Published: December 7, 2022   
Bishop Anthony B. Taylor

When I was in high school, I worked in the press room of the Ponca City News, which at the time still used linotype machines. My job was to gather up all the used lead each day, melt it down in a huge cauldron, burn off the matting that had adhered to the metal, skim off the residual dross and then make lead bars by pouring out the freshly tested and purified lead alloy into forms. 

The metal was now clean, purified by fire. I, by contrast, was now filthy dirty. When I got home, the first thing I would do was take a shower. Water can clean the outer surface of things, but fire can go below the surface to purify the whole substance of metal, both inside and out. Clean is not the same thing as pure. You can take a shower and still be filthy on the inside. 

In today's Gospel, John the Baptist baptizes — cleanses — with water. People voluntarily confessed their sins, and then John symbolically cleansed them of their sins in the water of the Jordan river. But in doing this, he cautioned them that they must truly have firm purpose of amendment. This outer cleansing must be accompanied by inner purification if it's to mean anything. 

After John will come Jesus, whose baptism will purify — not just cleanse but purify — with fire, and this purification will be involuntary. Today's Gospel says Jesus will test our mettle, purify the elements of our being, burn off the vices that still adhere to us, skim off the residual dross and then mold us who have been tested and purified into the form he intends us to become. 

"Today's Gospel says Jesus will test our mettle, purify the elements of our being, burn off the vices that still adhere to us, skim off the residual dross and then mold us who have been tested and purified into the form he intends us to become."

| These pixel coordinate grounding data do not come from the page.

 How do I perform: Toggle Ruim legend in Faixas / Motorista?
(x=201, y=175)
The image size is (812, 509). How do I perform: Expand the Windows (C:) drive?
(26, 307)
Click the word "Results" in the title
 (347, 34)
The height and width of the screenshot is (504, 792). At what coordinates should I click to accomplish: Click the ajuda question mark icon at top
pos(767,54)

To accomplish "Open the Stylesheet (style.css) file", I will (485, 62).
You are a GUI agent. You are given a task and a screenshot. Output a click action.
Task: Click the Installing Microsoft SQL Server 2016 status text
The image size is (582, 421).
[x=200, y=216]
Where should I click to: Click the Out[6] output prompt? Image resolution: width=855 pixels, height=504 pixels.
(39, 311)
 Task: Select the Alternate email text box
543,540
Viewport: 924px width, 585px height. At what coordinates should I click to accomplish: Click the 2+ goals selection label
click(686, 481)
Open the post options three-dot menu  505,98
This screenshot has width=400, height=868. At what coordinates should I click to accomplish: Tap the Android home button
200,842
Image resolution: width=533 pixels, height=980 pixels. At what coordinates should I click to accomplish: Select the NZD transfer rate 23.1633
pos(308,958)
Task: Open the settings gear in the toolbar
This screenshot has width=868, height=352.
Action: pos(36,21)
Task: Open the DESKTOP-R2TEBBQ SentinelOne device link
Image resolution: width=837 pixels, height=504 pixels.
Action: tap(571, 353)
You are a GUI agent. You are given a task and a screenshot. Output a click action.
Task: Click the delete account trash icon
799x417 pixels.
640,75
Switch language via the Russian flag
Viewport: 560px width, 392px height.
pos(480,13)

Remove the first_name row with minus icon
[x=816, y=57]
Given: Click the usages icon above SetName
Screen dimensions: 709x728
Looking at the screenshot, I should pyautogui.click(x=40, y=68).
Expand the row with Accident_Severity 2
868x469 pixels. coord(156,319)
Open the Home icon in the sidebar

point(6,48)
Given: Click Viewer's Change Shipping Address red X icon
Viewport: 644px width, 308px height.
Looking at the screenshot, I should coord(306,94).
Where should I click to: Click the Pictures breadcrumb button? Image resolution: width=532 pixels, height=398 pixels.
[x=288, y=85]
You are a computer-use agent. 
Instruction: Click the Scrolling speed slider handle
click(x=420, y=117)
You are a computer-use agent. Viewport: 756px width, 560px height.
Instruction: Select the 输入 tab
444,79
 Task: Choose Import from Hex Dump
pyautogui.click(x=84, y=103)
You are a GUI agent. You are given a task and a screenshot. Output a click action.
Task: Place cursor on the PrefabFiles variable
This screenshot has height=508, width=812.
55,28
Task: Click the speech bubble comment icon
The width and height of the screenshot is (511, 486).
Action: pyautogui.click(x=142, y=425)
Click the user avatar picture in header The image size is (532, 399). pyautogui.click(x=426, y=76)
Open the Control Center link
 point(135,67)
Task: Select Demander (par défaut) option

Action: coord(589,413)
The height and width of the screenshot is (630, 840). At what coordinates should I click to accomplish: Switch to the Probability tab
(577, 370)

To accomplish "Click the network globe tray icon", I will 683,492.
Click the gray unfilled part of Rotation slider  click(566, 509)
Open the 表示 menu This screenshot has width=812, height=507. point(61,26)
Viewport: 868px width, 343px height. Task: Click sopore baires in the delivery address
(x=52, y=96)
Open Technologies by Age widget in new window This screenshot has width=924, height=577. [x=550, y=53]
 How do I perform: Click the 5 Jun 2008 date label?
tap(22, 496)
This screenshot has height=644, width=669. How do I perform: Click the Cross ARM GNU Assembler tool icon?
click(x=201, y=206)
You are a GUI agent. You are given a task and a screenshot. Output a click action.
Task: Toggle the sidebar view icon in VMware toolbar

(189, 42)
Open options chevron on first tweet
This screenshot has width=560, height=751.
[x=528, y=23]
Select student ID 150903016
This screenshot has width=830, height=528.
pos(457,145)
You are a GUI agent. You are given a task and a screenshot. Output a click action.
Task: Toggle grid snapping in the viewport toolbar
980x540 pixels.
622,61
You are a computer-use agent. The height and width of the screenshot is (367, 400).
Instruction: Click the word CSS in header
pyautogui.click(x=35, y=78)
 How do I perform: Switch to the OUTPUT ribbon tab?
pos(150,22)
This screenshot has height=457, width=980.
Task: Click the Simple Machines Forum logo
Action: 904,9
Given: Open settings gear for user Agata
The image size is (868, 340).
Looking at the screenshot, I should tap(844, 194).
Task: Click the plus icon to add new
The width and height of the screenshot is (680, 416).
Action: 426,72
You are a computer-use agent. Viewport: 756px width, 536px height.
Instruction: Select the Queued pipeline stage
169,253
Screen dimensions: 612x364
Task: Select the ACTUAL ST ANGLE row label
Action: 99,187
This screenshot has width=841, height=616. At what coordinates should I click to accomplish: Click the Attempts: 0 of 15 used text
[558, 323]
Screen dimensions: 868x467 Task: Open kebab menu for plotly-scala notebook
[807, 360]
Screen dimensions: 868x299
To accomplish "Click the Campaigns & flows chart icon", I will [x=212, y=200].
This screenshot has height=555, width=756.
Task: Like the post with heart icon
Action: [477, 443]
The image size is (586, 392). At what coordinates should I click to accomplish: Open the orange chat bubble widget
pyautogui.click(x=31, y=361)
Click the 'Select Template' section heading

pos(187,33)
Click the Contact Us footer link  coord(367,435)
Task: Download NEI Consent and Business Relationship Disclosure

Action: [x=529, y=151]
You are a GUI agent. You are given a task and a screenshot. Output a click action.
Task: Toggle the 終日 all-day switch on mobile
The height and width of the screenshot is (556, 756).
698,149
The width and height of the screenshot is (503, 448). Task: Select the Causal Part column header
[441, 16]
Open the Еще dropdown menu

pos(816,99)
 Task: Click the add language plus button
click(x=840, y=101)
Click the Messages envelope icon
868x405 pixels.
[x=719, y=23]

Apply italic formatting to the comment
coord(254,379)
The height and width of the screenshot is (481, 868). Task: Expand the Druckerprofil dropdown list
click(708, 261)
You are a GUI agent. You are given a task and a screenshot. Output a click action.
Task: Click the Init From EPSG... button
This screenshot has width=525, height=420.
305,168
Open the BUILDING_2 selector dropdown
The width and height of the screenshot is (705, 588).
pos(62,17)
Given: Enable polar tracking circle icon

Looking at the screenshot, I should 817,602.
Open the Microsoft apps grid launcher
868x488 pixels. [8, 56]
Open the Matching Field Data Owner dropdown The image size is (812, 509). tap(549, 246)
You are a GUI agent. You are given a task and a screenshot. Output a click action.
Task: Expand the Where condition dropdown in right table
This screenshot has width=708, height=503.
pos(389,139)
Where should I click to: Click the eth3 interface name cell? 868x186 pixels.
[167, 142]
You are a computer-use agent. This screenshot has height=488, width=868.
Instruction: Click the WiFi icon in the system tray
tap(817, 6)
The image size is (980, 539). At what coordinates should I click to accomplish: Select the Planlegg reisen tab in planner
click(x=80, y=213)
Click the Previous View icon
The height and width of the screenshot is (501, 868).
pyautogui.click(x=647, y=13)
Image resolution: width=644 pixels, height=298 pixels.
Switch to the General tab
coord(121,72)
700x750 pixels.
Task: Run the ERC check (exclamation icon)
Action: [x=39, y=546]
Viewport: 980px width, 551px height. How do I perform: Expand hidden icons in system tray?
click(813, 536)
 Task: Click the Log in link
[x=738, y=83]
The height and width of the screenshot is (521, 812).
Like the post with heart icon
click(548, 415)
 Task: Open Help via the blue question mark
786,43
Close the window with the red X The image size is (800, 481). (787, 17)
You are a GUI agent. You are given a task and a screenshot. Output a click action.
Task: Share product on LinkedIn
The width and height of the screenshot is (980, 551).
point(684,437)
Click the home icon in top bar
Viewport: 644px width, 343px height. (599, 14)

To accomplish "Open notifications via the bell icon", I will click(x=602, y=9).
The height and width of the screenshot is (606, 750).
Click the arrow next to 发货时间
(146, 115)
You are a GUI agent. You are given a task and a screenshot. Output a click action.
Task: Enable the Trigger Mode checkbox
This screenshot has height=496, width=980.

The result is that those who still have enough mettle in them to be reworked with will be refashioned into saints through Jesus' thoroughly purifying baptism of fire. Once we test out fully purified by adversity — by embracing the cross with sacrificial love — we take our place in God's kingdom of heaven, sharing fully in the fruits of Jesus' victory. Those, however, whose lives are mostly dross will simply be skimmed off and thrown away to spend an eternity forever separated from God. As Jesus says in today's Gospel, "The chaff he will burn in unquenchable fire."

So on this Second Sunday of Advent, we know none of us would freely choose the adversities that come our way and even Jesus dreaded taking up his cross. But Jesus did far more than just resign himself to the inevitable, he embraced his cross with love, and we are to embrace our crosses with love too. 

If that cross is what our Father wants for us, then we should pray to learn to love it. By embracing his cross with love, Jesus also embraces us with love, we who have been redeemed by that thoroughly purifying baptism of fire that Jesus endured and then kindled for us on Calvary.

Bishop Anthony B. Taylor delivered this homily at Advent Lessons and Carols at the Cathedral of St. Andrew Dec. 4.